» Task description: Copy out these lines word for word, leaving the pictures out of your answer.

● ● ● ● ● ● ●

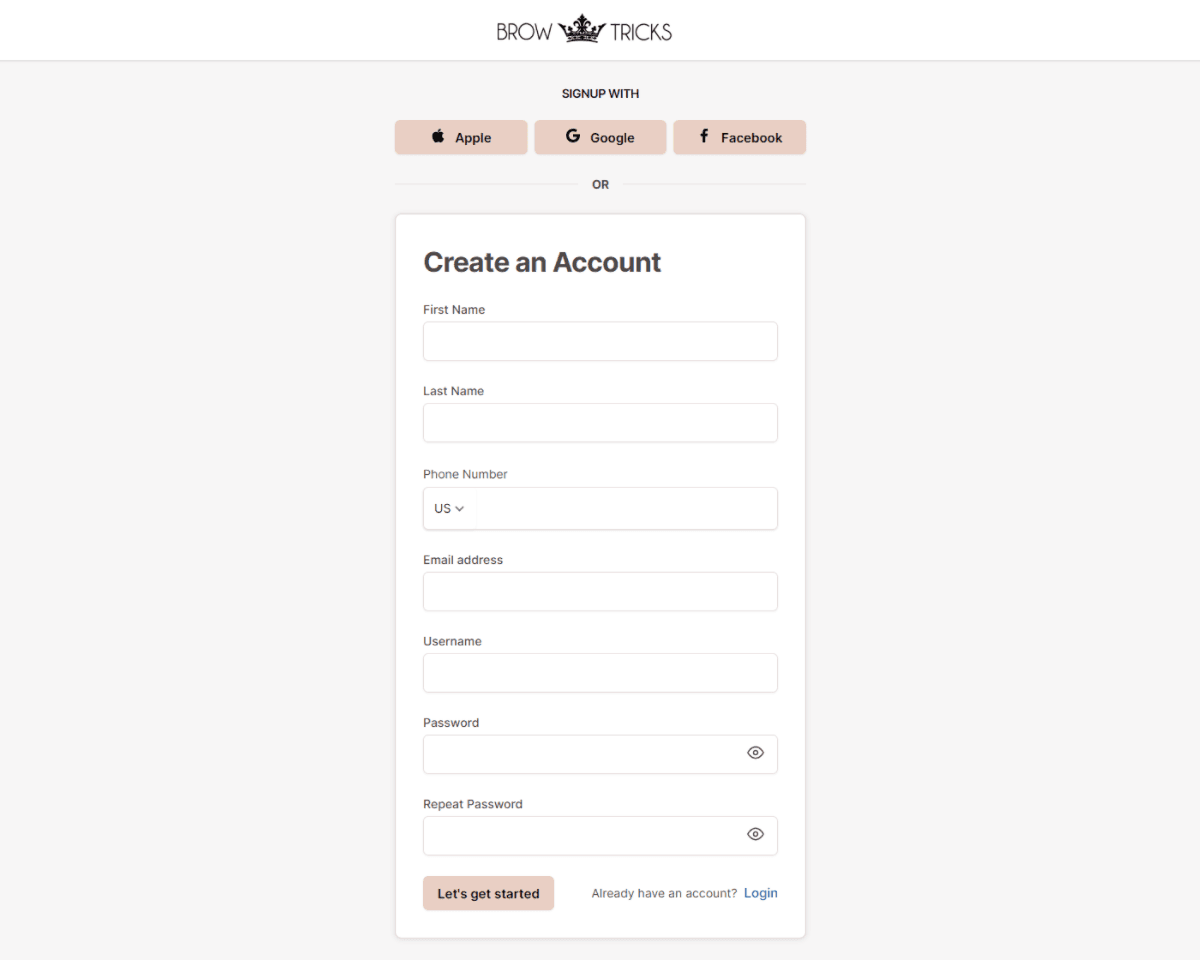Click the Apple logo icon
Image resolution: width=1200 pixels, height=960 pixels.
[x=438, y=137]
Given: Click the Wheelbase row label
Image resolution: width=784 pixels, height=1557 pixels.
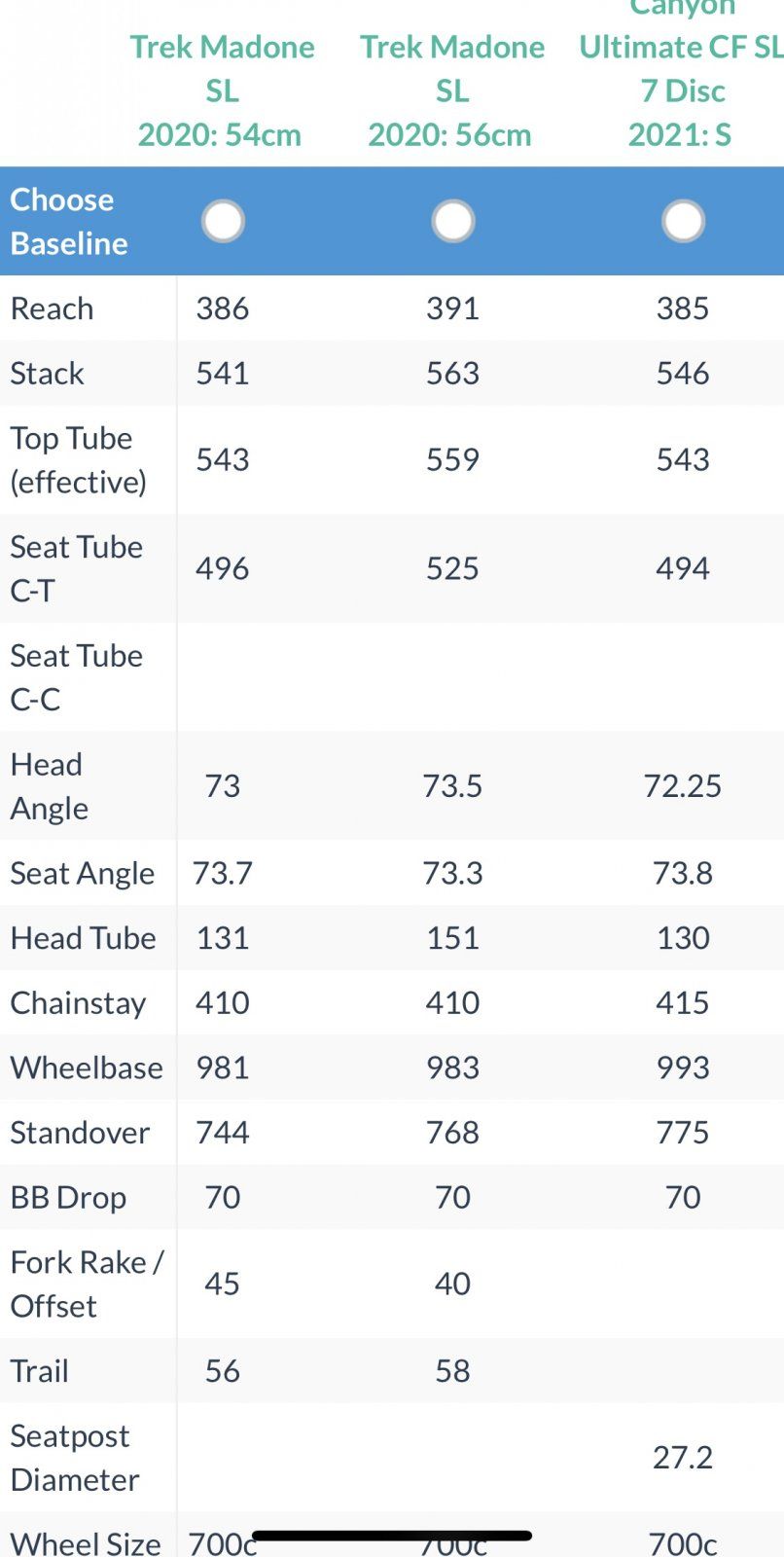Looking at the screenshot, I should (87, 1068).
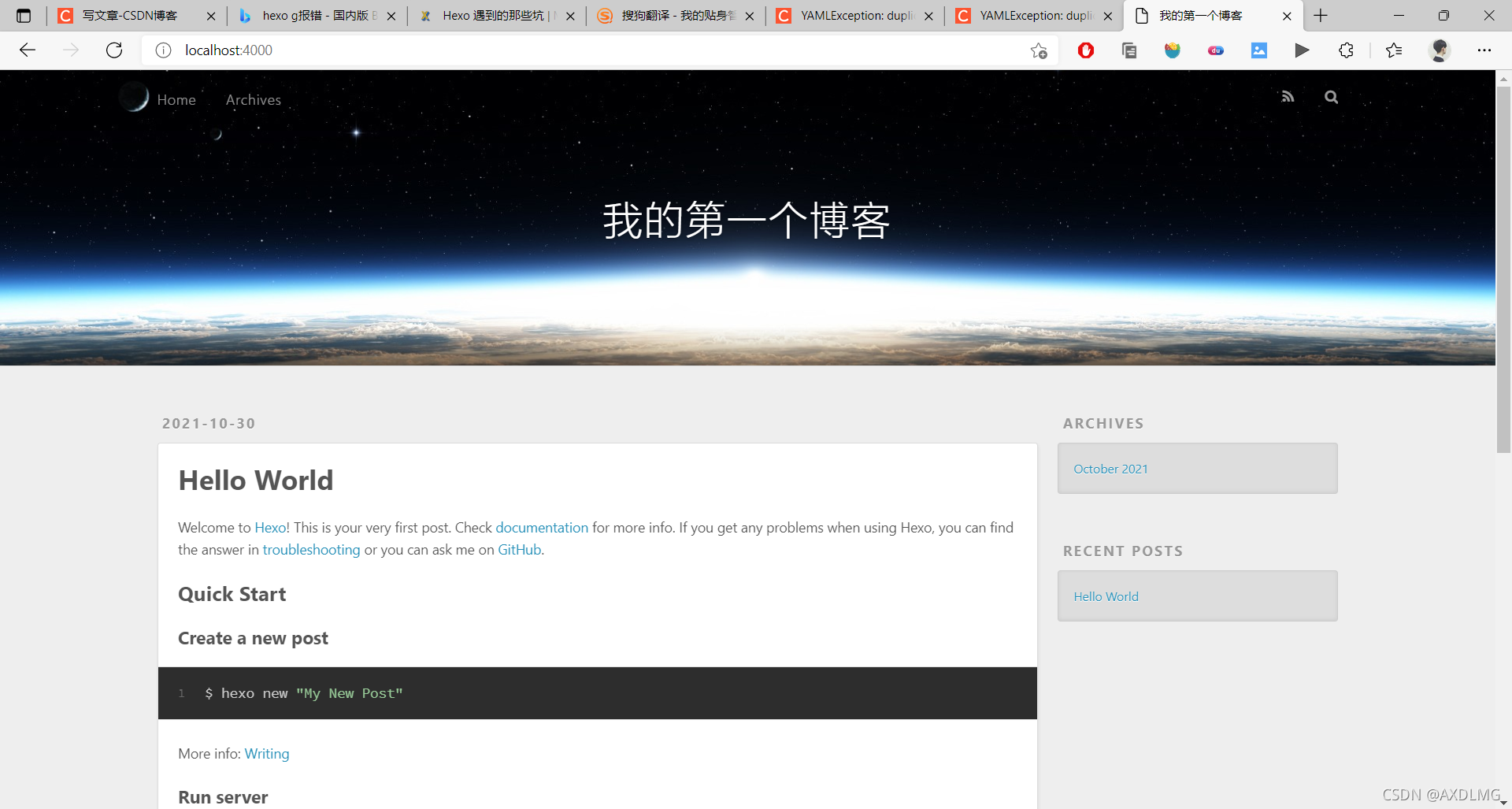Open the image viewer extension icon
Viewport: 1512px width, 809px height.
pyautogui.click(x=1259, y=50)
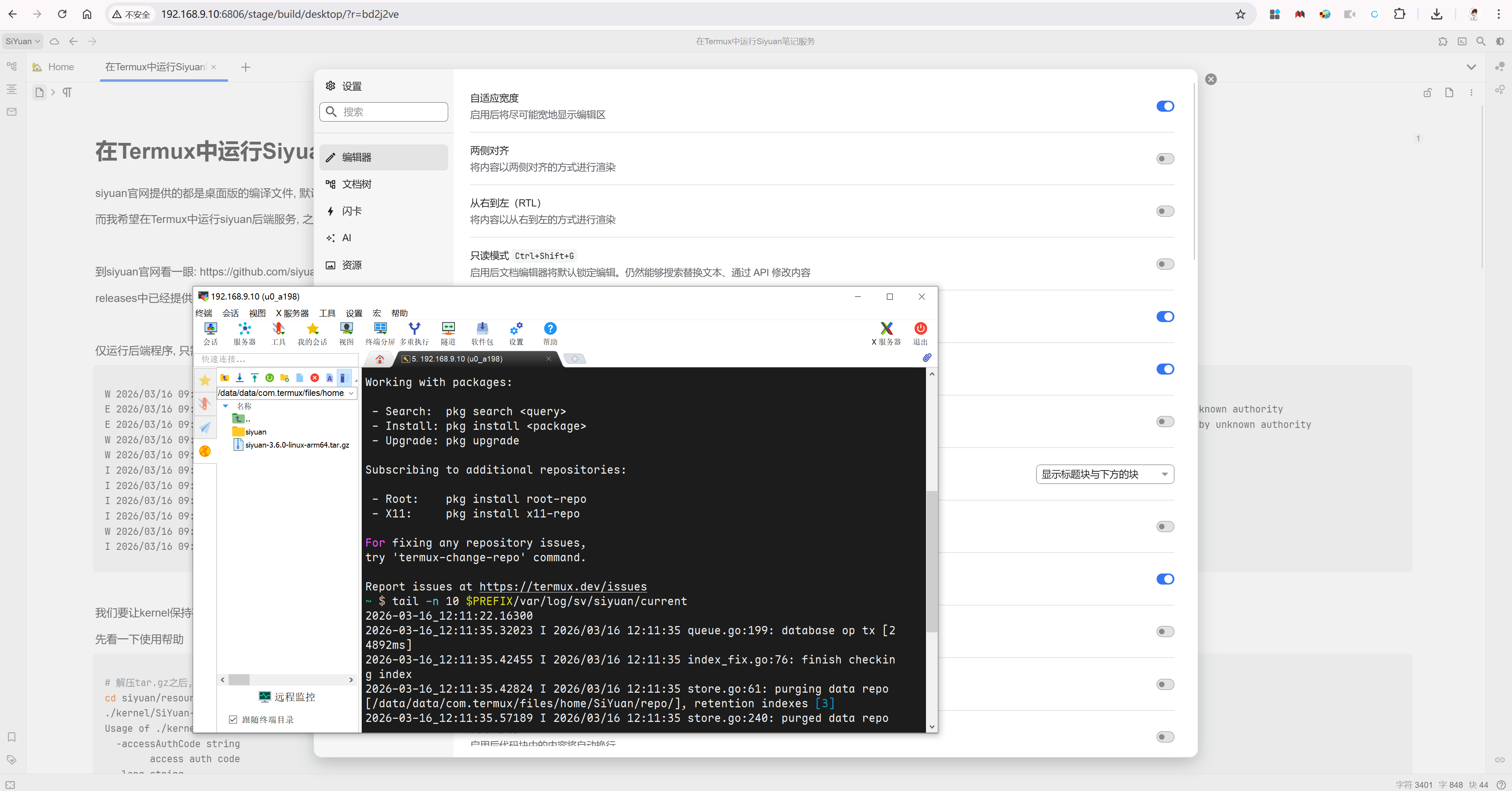The image size is (1512, 791).
Task: Open the SiYuan workspace dropdown menu
Action: click(22, 41)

● ● ● ● ● ● ●

» Task output:
Click the Apple logo icon
Image resolution: width=1200 pixels, height=960 pixels.
[x=438, y=137]
Given: Click the Wheelbase row label
Image resolution: width=784 pixels, height=1557 pixels.
Looking at the screenshot, I should (87, 1068).
Open the image viewer extension icon
Viewport: 1512px width, 809px height.
pyautogui.click(x=1259, y=50)
The image size is (1512, 791).
Task: Open the SiYuan workspace dropdown menu
Action: click(22, 41)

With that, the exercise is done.